Molecular epidemiology and comparative genomics of Campylobacter concisus strains from saliva, faeces and gut mucosal biopsies in inflammatory bowel disease

Abstract

Campylobacter concisus is an emerging pathogen associated with inflammatory bowel disease (IBD), yet little is known about the genetic diversity of C. concisus in relation to host niches and disease. We isolated 104 C. concisus isolates from saliva, mucosal biopsies and faecal samples from 41 individuals (26 IBD, 3 Gastroenteritis (GE), 12 Healthy controls (HC)). Whole genomes were sequenced and the dataset pan-genome examined, and genomic information was used for typing using multi-locus-sequence typing (MLST).
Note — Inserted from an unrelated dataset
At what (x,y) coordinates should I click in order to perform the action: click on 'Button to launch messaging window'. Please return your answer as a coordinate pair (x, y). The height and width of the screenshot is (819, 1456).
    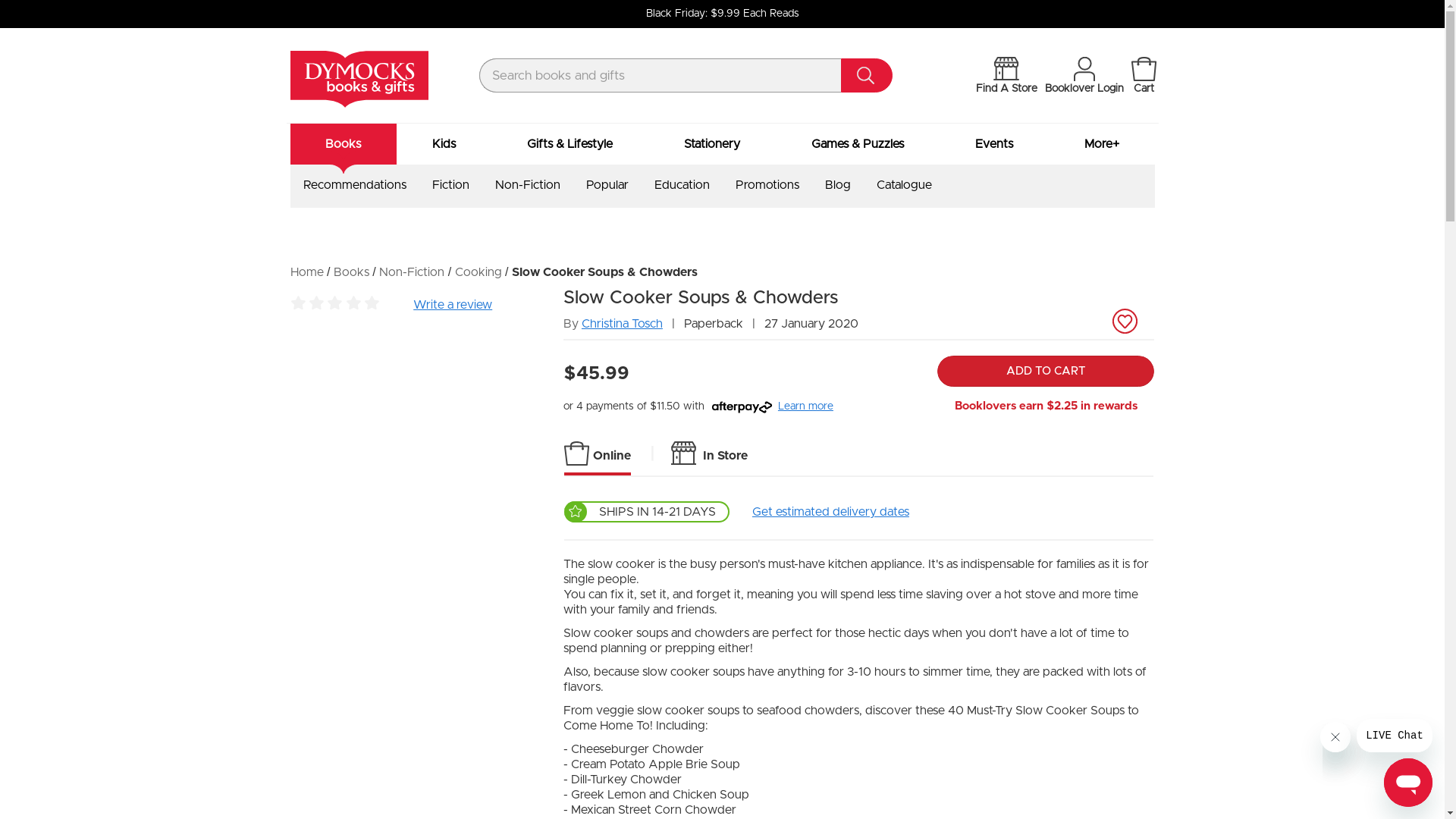
    Looking at the image, I should click on (1407, 783).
C. concisus isolates clustered into two main groups/genomospecies (GS) with 71 distinct sequence types (STs) represented. Sampling site (p < 0.001), rather than disease phenotype (p = 1.00) was associated with particular GS. We identified 97 candidate genes associated with increase or decrease in prevalence during the anatomical descent from the oral cavity to mucosal biopsies to faeces. Genes related to cell wall/membrane biogenesis were more common in oral isolates, whereas genes involved in cell transport, metabolism and secretory pathways were more prevalent in enteric isolates. Furthermore, there was no correlation between individual genetic diversity and clinical phenotype. This study confirms the genetic heterogeneity of C. concisus and provides evidence that genomic variation is related to the source of isolation, but not clinical phenotype.

Figure 1

Genetic relatedness of C. concisus isolates. Each dot represents a single isolate, coloured according to: (A) disease phenotype (red = IBD, blue = gastroenteritis (GE), green = healthy controls (HC)) and (B) sample collection site (red = gut mucosal biopsies, blue = faeces, green = saliva). Left and right clusters represent genomospecies (GS) I and II, respectively. The proportion of isolates from IBD patients and healthy controls in the two genomospecies was not statistically different (p = 1.0), whereas isolates from saliva were more frequent in GS I compared to gut mucosal biopsy isolates, more frequent in GS II (p < 0.001). Phylogenetic trees were created from concatenated sequences of seven housekeeping genes.

Figure 2

Panel A: Overview of the pangenome and prevalence of detected genes per genome. A total of 864 core genes were present in all isolates and 1,095 genes were present in > 95% isolates. Panel B: Isolates belonging to GS II had a higher number of detected genes per genome compared to isolates from GS I. In average there were 313 ± 13 more genes per genomes in GS II isolates (1,914 ± 7, n = 78) compared to GS I isolates (1602 ± 9, n = 34) (p < 0.0001). Panel C: Seventy-three genes were found to increase in prevalence from oral isolates to gut mucosal isolates and to faecal isolates, with a minimum increase of 30% from saliva to gut mucosal biopsies. Panel D: Twenty-four genes decreased in prevalence from saliva to gut mucosal biopsies and to faeces, with a minimum 30% decrease from saliva to gut mucosal biopsies.

Figure 3

A phylogenetic tree based on the concatenated sequences of the zot gene, in 14 C. concisus isolates. Colours indicate clinical presentation (red = IBD, green = HC), shapes indicate sampling site: (dots = gut mucosal biopsies, triangles = saliva samples, diamonds = faecal samples).